WORK ORDER> Every line below between the one holding "At what coordinates" and the one holding "Open the user account avatar U", inclusive, should be copied exactly, and no other line.

-------- MATERIAL PROVIDED

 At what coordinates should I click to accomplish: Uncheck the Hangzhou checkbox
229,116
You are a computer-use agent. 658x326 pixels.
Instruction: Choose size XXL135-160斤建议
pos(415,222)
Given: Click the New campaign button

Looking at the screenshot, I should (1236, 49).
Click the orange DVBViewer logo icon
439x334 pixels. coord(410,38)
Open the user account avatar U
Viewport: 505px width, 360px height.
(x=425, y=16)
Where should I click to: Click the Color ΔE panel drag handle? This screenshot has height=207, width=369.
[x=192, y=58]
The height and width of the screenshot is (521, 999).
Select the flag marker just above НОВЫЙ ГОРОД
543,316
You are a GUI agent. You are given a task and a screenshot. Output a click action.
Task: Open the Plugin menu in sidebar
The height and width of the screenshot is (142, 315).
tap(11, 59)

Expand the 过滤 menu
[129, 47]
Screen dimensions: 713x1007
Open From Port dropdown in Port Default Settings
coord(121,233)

----------------
-------- MATERIAL PROVIDED

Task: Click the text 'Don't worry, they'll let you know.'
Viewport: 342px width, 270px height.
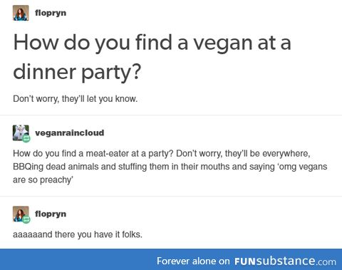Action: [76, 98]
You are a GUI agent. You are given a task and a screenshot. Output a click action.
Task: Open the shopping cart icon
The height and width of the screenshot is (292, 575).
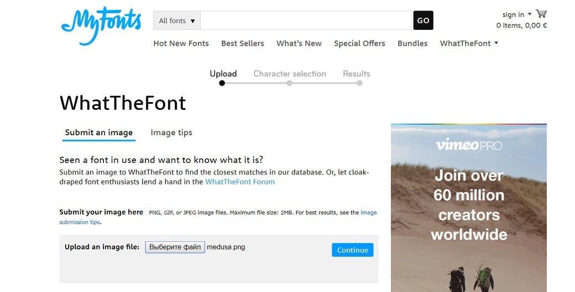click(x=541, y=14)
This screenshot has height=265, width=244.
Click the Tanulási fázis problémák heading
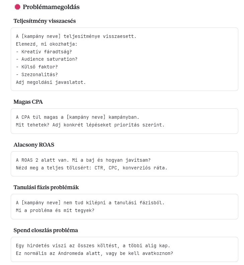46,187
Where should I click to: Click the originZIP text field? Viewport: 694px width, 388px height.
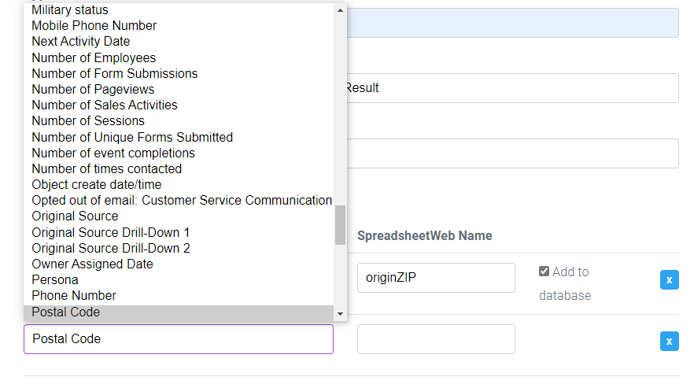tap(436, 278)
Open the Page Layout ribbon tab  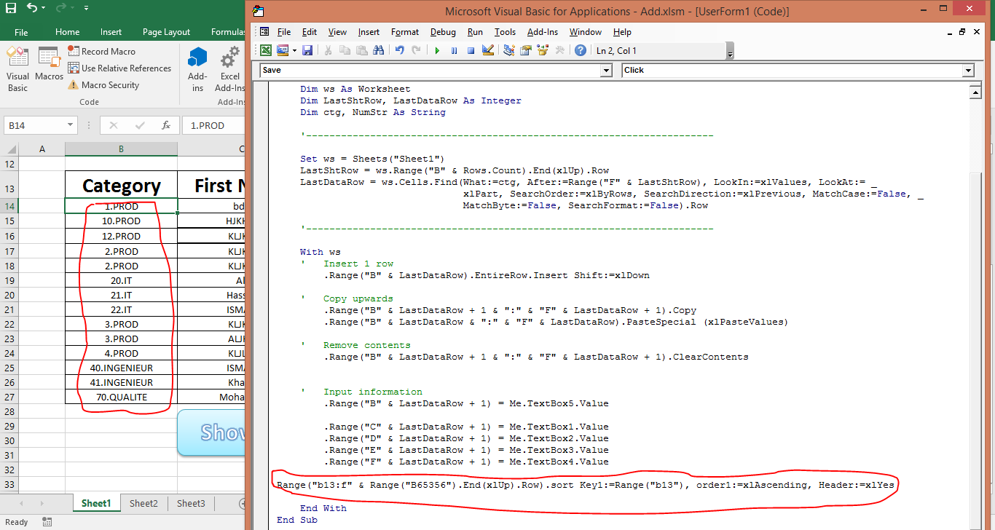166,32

----------------
-------- MATERIAL PROVIDED

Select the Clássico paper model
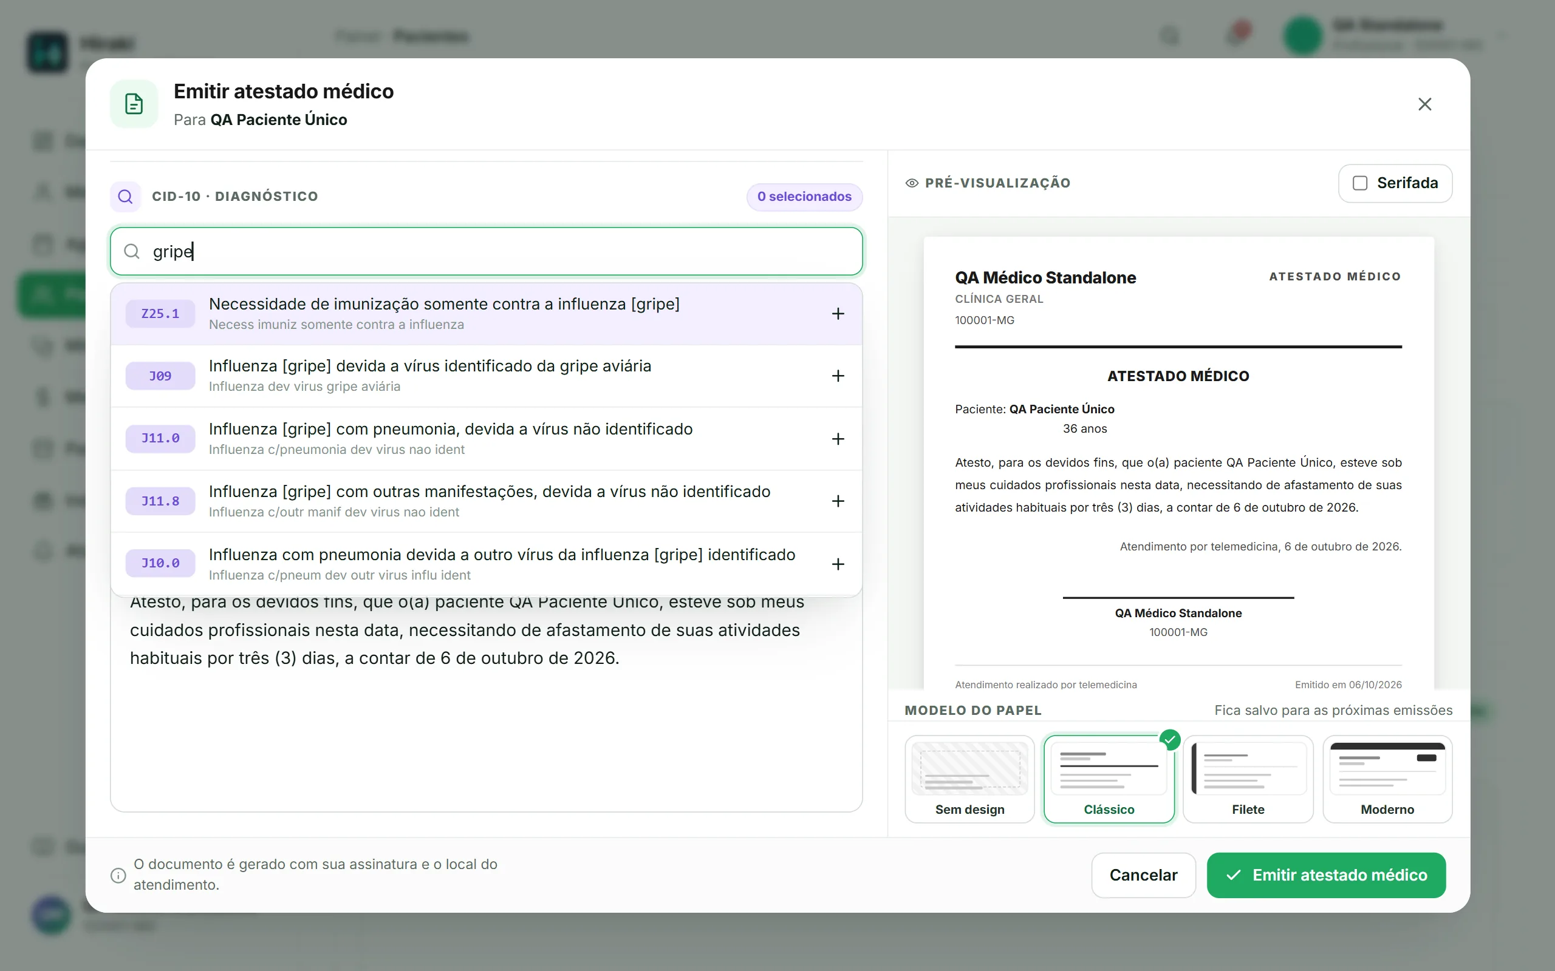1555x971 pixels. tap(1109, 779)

----------------

EXERCISE RESPONSE>
 At what coordinates should I click to accomplish: Uncheck the Hangzhou checkbox
229,116
You are a computer-use agent. 658x326 pixels.
Instruction: Choose size XXL135-160斤建议
pos(415,222)
Given: Click the New campaign button

Looking at the screenshot, I should (1236, 49).
Click the orange DVBViewer logo icon
439x334 pixels. coord(410,38)
Open the user account avatar U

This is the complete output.